Fourteen years later, I was gifted the chance to raise a “normal” child.  Let me first say it was a blessing, and a challenge from day one.  I was the mother to a special needs child, who had no real understanding of what “normal parenting” meant. There was never a question that this daughter too would become a rider in my mind, as with the other child it seemed a given that a shared love would just grow for horses in this child, and it has.  However the contrast in raising this rider is clear.  This child has fear, and has to work at riding.  She loves her horses, and loves the time at the barn, however for very different reasons.  This little one has had normal life experiences; she has not suffered the loss that her sister has, and tends to be drawn to people and social interactions.  She is currently working on riding alone, without assistance.  I have had to research how to get her more comfortable and invent games to help her forget her fear.  For the first time in my life, taking my child to the barn is not seamless, and it is work.

I once was told to never compare my children that in doing so are comparing apples to oranges.  I also have been told that riders develop at such different rates that there is not a standardized set of expectations at any given age for a skill level.  In this, I have come to the conclusion that if my children were bike riders, we could mark success at taking off the training wheels.  Well, horses don’t come with training wheels, so what milestone is success?  Is it the first few steps in riding alone without assistance?

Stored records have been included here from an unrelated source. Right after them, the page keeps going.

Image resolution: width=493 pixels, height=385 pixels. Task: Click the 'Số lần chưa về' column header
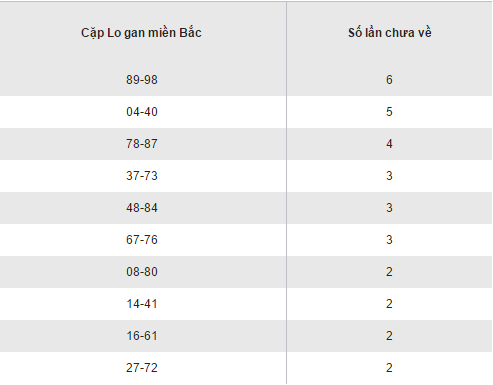390,33
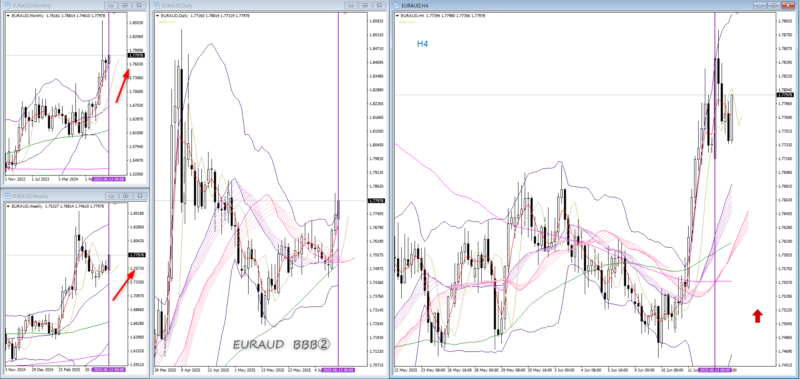Select the red trend arrow on Weekly chart
Screen dimensions: 800x379
pyautogui.click(x=124, y=284)

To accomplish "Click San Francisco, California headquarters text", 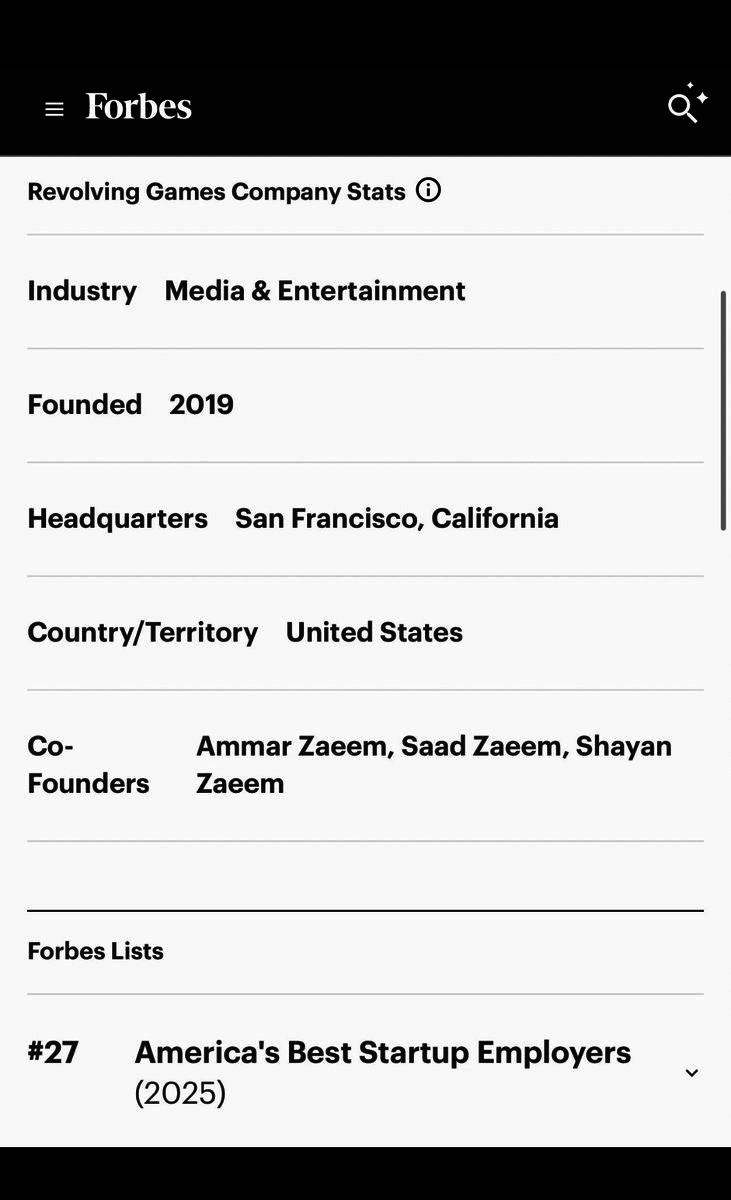I will pyautogui.click(x=397, y=519).
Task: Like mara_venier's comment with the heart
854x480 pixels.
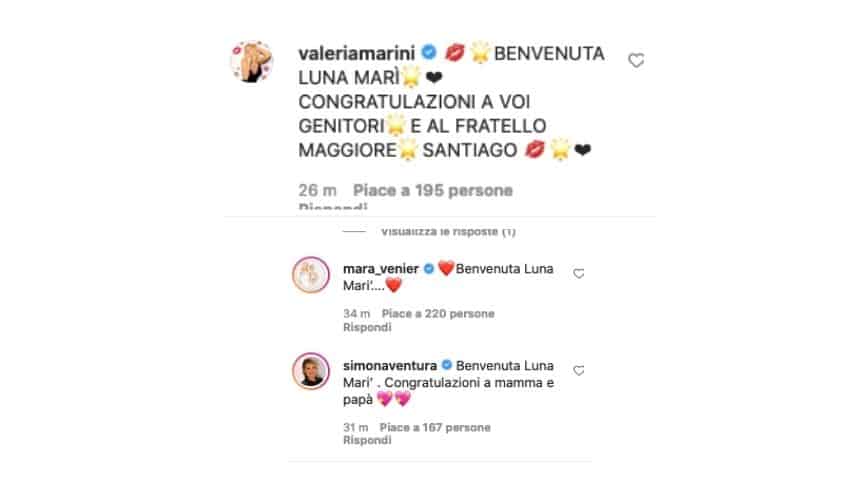Action: tap(578, 274)
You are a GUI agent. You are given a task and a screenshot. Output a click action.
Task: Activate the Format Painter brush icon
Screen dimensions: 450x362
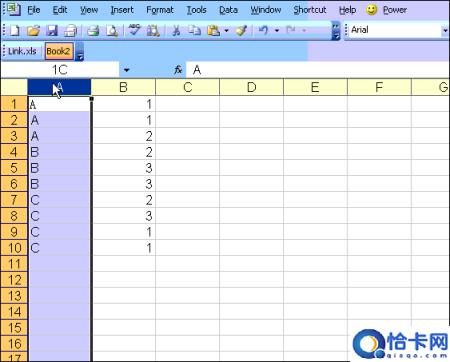point(241,31)
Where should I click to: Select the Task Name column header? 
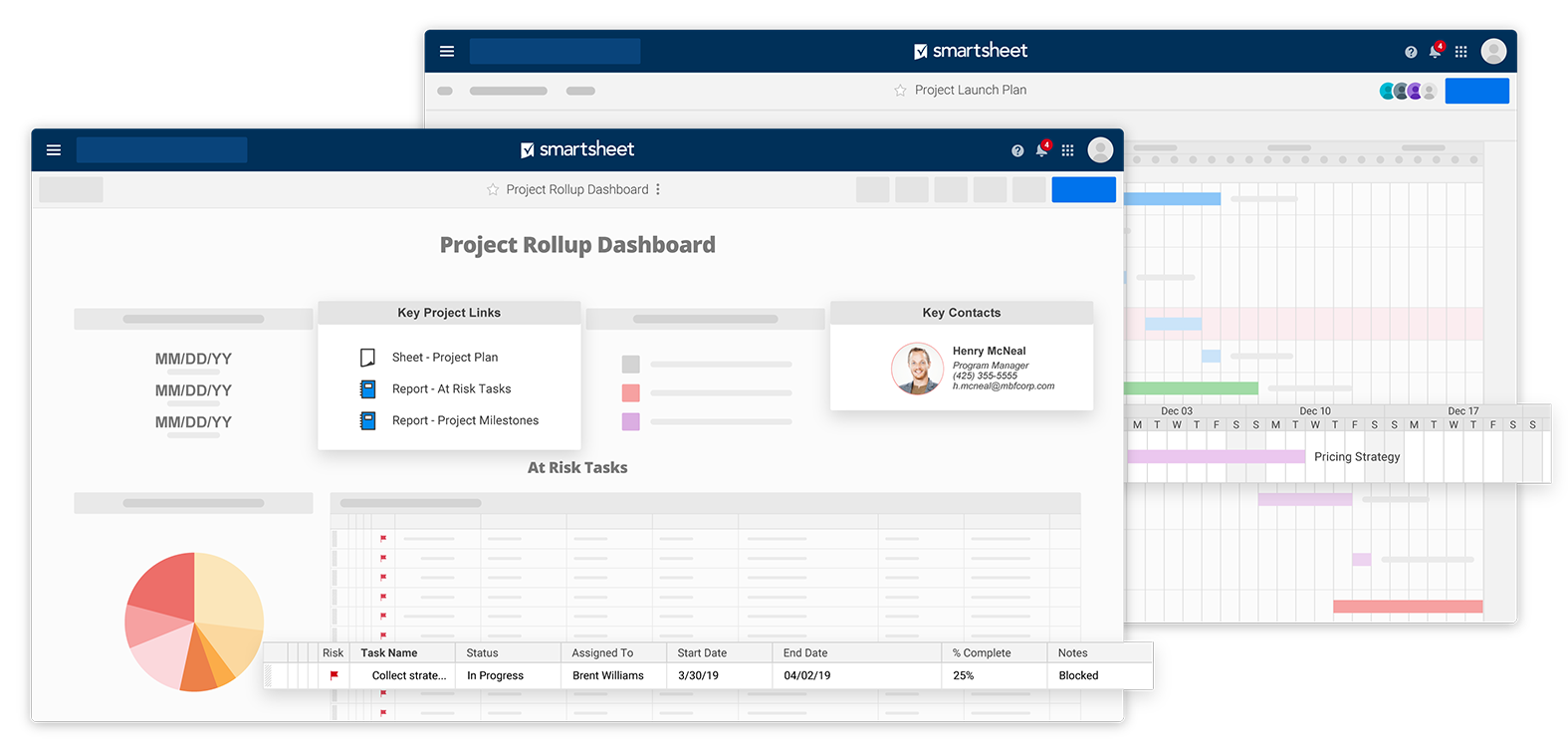pyautogui.click(x=389, y=653)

Is success the first trot?  Is success the first canter on the correct lead headed to a jump?  There is not a clear answer in my mind, and like teaching a child to ride a bike there are going to be hurdles. She will fall. She will get hurt.  She will cry. She will be angry. She will hate it. She will be sad.  She will want to quit.

I will encourage. I will cajole.  I will console.  I will doctor the scabs and bruises.  I will help her balance.  I will wipe away her tears.  I will help her back on the horse as many times as it takes.

I will let go. I will let go and she will ride without me.  She will shout, “Look Mom, I can trot.”

I will let go, and she will laugh and smile and ride with pride.

I will let go, and she will ride her horse like a champ.

I will let go, and she will ride away from me.

 

In retrospect as I write this piece (more for myself than anyone else) I am learning that the training wheels would be more for me than for my young riders.  If horses came with training wheels they would be something to make ME feel safer, not my girls.  In truth I am learning to let go.

 

For one daughter I will let go, and learn to accept what she will grow into and what she will be good at and with what she will struggle. For the other daughter—it is the very same, just fourteen years later.

 

I will continue to make mental notes of what worked and what didn’t with the first child and try to learn from my time as her mother.  I will not compare them academically, socially or as riders.  I will just support them both as best I can with love, and a firm hand and a strong desire for a set of training wheels.